For Brodsky, this meant looking 30 years back in time, back to the early 1970s and the files of Lyle Sensenbrenner, who was leading the Center’s aplastic anemia program at the time. Sensenbrenner was among the first to study bone marrow transplantation, a therapy in which the diseased bone marrow is destroyed with high doses of the drug cylcophosphamide and then replaced with marrow from a healthy donor, as treatment for SAA. For patients that could find donors whose immune system matched their own, and were healthy enough to undergo this rigorous therapy, bone marrow transplant offered hope for a cure and became the treatment of choice for SAA. But, Sensenbrenner found—and documented in his files—that some of the patients seemed to recover some of their own marrow function, instead of their donors’. In a last-ditch effort to save the lives of 10 young patients who were not candidates for bone marrow transplant and had exhausted all other treatment options, Sensenbrenner, following a gut instinct, treated them with a single massively high dose of cyclophosphamide.

Then, in 1987, Sensenbrenner left Hopkins, and as the sole member of the SAA team, no one kept track of his 10 patients until Brodsky came to town in 1996. On the recommendation of Richard Jones,  the Center’s Bone Marrow Transplant Program director, Brodsky began to look through Sensenbrenner’s old notes and patient files. He figured the 10 patients were surely dead. Like a good scientist, however, he followed the lead, and to his amazement learned that seven of the patients were not only alive, but completely disease-free. The high dose of cyclophosphamide had cured them. Brodsky wondered how that could be. Immunosuppressant drugs like cyclophosphamide had been used to treat SAA for years, and while they worked for a while they had never been successful in curing patients. Sooner or later, the disease always came back. Something must have been lost in the translation between 1970 and now, he thought. “Maybe diagnoses were different then. Or, there was a subtle drug difference. I had to make sure the treatment really worked,” says Brodsky.

Following Sensenbrenner’s original protocol to the “T”, Brodsky opened up a new study of high-dose cyclophosphamide and began seeing similar results. His next step was to figure out why.

The key, Brodsky found, was in the high dose. The doses of cyclophosphamide were high enough to wipe out the abnormal bone marrow cells. But, the stem cells, the factory of all types of blood cells, were resistant to the therapy. “There is no dose high enough to kill a stem cell,” says Brodsky. Within their basic biology is an enzyme that makes them untouchable by cyclophosphamide. “The treatment re-programmed the immune system, wiping out the abnormal cells and allowing the stem cells to rebuild a new, disease-free immune system,” explains Brodsky.

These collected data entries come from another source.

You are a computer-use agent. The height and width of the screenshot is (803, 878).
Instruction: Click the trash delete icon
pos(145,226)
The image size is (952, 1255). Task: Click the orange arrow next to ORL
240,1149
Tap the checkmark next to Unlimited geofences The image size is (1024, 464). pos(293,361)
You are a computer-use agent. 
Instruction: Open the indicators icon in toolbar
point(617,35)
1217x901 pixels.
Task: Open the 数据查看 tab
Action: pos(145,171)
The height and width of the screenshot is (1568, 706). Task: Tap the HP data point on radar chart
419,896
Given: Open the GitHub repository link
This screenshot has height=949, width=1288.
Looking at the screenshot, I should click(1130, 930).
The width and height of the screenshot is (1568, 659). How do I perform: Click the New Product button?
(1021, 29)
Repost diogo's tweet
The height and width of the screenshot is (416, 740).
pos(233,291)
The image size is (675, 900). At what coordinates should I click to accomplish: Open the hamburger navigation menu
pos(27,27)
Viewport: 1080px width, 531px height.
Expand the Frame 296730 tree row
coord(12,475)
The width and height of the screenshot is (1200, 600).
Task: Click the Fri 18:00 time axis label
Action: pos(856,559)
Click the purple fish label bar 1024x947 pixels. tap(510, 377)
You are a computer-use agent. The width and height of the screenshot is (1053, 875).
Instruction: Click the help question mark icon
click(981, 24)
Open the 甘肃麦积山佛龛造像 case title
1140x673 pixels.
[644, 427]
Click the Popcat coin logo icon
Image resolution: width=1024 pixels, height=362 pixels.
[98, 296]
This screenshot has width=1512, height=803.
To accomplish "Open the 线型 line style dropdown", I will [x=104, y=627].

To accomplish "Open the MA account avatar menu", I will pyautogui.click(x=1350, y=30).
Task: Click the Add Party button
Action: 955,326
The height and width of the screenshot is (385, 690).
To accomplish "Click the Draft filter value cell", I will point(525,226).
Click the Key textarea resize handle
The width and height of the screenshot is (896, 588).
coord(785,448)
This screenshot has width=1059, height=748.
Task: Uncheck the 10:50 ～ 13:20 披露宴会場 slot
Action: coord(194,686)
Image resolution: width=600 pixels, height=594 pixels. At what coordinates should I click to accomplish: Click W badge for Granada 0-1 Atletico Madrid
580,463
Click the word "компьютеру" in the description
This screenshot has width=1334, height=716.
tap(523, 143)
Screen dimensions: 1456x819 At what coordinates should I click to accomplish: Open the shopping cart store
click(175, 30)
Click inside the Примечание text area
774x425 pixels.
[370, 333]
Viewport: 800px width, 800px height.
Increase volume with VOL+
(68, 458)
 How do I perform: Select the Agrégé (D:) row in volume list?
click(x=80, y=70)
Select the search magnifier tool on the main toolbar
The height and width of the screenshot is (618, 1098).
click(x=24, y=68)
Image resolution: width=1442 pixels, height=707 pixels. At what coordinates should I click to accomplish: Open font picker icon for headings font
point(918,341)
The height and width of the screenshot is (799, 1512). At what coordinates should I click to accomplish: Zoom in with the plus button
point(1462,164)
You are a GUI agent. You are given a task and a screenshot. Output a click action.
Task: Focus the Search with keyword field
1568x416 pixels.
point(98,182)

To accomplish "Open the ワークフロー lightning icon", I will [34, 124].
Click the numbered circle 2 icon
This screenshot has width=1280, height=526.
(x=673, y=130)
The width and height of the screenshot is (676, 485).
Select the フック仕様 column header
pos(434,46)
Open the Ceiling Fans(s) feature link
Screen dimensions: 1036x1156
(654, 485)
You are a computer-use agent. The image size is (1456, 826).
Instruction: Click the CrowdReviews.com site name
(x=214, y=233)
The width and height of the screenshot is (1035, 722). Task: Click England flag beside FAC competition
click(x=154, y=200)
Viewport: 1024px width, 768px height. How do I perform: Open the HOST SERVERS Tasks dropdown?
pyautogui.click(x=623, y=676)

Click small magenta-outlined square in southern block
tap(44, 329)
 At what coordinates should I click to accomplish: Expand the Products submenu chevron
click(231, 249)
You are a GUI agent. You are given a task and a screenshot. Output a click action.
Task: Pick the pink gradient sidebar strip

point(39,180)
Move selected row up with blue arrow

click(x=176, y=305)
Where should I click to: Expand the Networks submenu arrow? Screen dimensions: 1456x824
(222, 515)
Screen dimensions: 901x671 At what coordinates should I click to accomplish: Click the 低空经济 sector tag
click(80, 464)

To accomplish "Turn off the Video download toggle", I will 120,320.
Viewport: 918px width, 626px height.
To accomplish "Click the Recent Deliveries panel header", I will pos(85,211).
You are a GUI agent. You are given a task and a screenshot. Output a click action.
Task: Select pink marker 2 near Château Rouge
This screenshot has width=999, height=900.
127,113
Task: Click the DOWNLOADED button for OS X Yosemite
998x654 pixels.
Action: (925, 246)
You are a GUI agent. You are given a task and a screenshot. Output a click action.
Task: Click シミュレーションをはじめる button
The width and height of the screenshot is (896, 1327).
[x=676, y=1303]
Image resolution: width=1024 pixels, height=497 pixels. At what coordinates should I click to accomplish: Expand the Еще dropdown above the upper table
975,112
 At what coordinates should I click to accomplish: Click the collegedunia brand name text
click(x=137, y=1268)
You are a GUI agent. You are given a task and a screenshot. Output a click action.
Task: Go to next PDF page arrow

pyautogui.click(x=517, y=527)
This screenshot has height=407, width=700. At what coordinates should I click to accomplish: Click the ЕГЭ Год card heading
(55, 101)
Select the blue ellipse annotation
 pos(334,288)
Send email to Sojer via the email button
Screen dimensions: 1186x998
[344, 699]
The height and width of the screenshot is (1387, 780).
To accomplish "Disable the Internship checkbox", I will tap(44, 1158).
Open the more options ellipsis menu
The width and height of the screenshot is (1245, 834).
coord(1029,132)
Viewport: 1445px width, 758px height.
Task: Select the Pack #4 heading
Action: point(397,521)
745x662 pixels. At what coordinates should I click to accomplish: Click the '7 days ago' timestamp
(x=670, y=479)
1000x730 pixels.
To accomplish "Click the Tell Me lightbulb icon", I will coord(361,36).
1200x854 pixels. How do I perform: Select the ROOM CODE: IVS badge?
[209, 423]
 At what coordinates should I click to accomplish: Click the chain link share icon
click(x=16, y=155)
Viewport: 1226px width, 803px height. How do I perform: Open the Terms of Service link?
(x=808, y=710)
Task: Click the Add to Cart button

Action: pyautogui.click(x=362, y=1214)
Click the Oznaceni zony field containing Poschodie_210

As treatments for orphan diseases often do, Sensenbrenner and Brodsky’s high-dose cyclophosphamide has turned out to work in other, more common diseases of the immune system, including severe, treatment-resistant Myasthenia Gravis and Scleroderma. “This, to me, is part of the intrigue of so-called ‘orphan’ diseases like SAA. The impact they have on medicine is often overlooked. Efforts to fight SAA in the 1970s with the development of bone marrow transplantation led to major advances in the treatment of cancers like leukemia and lymphoma,” says Brodsky. “Now,” he says, “high dose cyclophosphamide may have a similar legacy.”